With some items left:

• company's vpn peer vm-deb10 conns fail. why? TODO
• home's vpn peer host-deb9 conns ok. (But at first ping frequently no response, then I try ping on both sides, then it works.)
• the ali-vm1, hw-vm1's node/pod routes auto added to host-deb9's routes table. why? (needn't by hand)
• the svc of k3s cluster, in order to use this seems need to install kube-proxy in my vpn peer. can it be set by the wireguard-vpn? thinking...

[squat]

@huapox that's great progress! Regarding the bullet points:

company's vpn peer vm-deb10 conns fail. why? TODO

I need to take a closer look, I will get back to you

---

home's vpn peer host-deb9 conns ok. (But at first ping frequently no response, then I try ping on both sides, then it works.)

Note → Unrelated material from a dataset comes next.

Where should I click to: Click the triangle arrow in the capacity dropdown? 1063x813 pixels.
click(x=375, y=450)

This is because the home vpn peer doesn't specify an external IP address for the WireGuard endpoint. This means that the peer must first try to connect the k8s cluster so that the cluster can record the public IP. Once the peer has pinged the cluster, the cluster can ping the peer.

---

the ali-vm1, hw-vm1's node/pod routes auto added to host-deb9's routes table. why? (needn't by hand)

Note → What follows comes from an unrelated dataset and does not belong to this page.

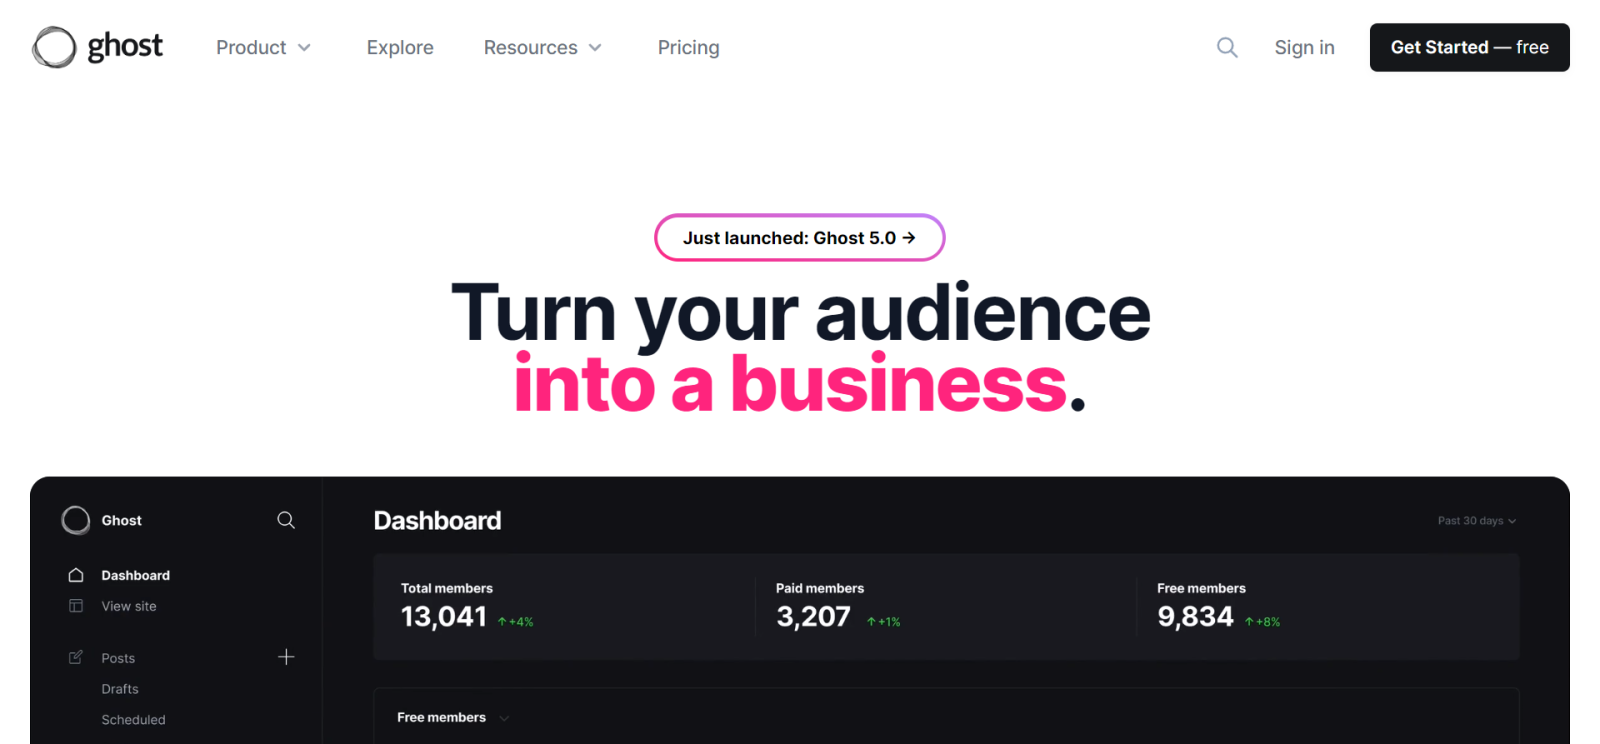
Task: Click the Total members stat showing 13,041
Action: pos(443,616)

This is because of some extra magic that wg-quick does for you. Take a look at https://github.com/WireGuard/WireGuard/blob/HEAD/src/tools/wg-quick/linux.bash#L161-L173 for details.

---

the svc of k3s cluster, in order to use this seems need to install kube-proxy in my vpn peer. can it be set by the wireguard-vpn? thinking...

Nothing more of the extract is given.